Exercise
Continue the article below on the Bahauddin Zakaria Express, picking up right after its last sentence.

[Opening Provided passage section]

Bahauddin Zakaria Express (Seraiki, ) is a passenger train operated daily by Pakistan Railways between Karachi and Multan. The trip takes approximately 16 hours and 5 minutes to cover a published distance of 929 km, traveling along a stretch of the Karachi–Peshawar Railway Line. The train named after Abu Muhammad Bahauddin Zakariya, a famous Sufi saint of the Suhrawardiyya order who lived in Multan between 1171 and 1262.

== Route ==
- Karachi City–Multan Cantonment via Karachi–Peshawar Railway Line

== Station stops ==

- Karachi City
- Karachi Cantonment
- Landhi Junction
- Kotri Junction
- Hyderabad Junction
- Tando Adam Junction
- Shahdadpur
- Nawabshah
- Daur
- Bhiria Road
- Mahrabpur Junction
- Rohri Junction
- Sadiqabad
- Rahim Yar Khan
- Khanpur Junction
- Firoza
- Liaquatpur
- Dera Nawab Sahib
- Samasata Junction
- Bahawalpur
- Lodhran Junction
- Shujabad
- Multan Cantonment

== Equipment ==
Bahauddin Zakaria Express offers AC Business, AC Standard and Economy seating accommodations.

[Closing Provided passage section]
[Opening Supplied information section]

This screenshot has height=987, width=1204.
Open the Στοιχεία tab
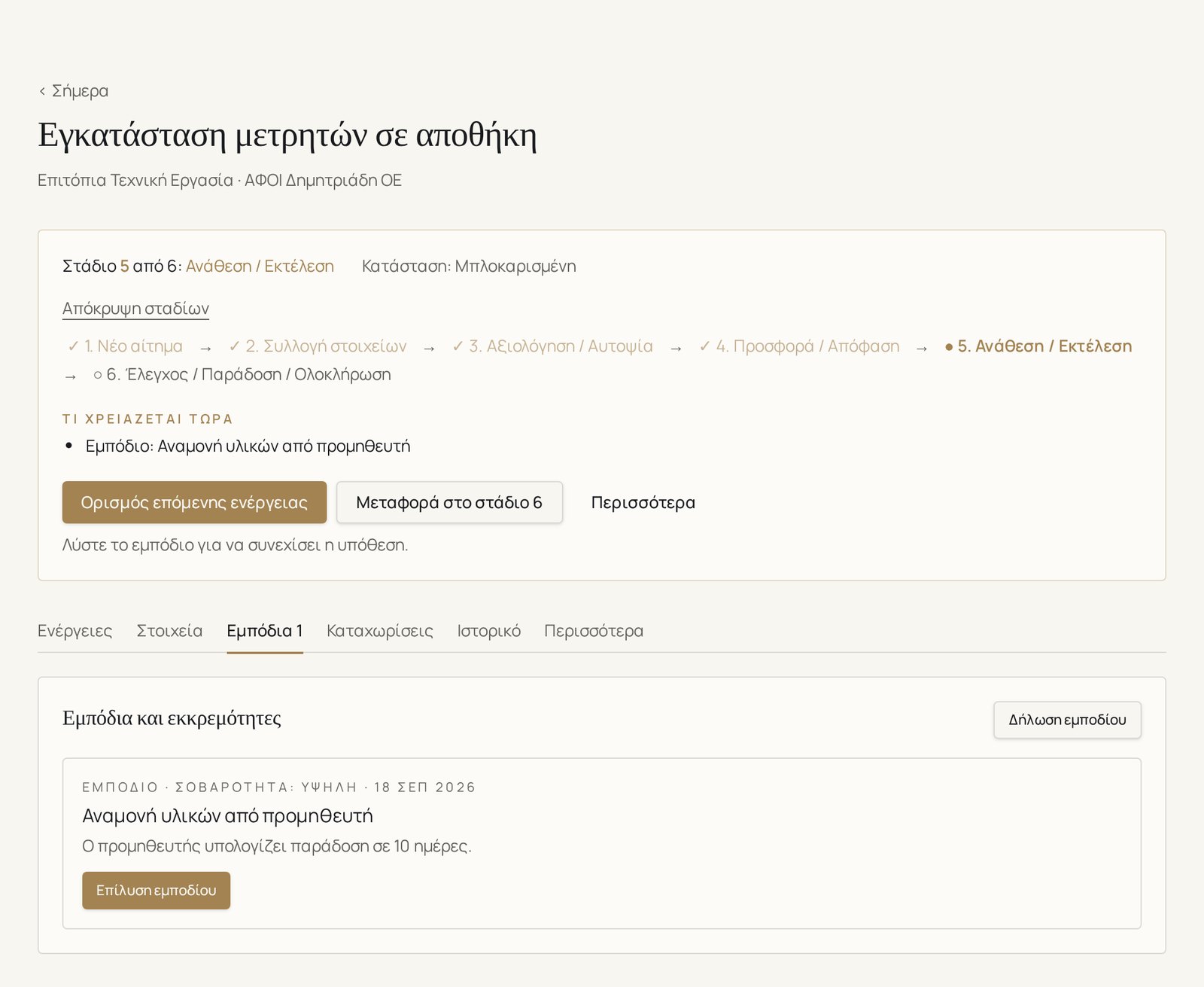pyautogui.click(x=169, y=631)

[Closing Supplied information section]

Exercise answer
==Incidents==
- 1990 Sukkur rail disaster: On 4 January 1990, the Bahaudddin Zakaria Express was on a 560 mi overnight run from Multan to Karachi. Near Sangi village outside of Sukkur, Sindh the tracks were incorrectly set and sent the train hurdling into a siding where it collided with an empty 67-car freight train at a speed of at least 55 mph, killing 307 people. It remains one of the worst rail disasters in Pakistan Railways history.
- 2016 Landhi rail accident: 22 people were killed and more than 65 injured when the Bahauddin Zakaria Express collided with the Fareed Express at Juma Goth Train station situated in Landhi, Karachi on the morning of 3 November 2016.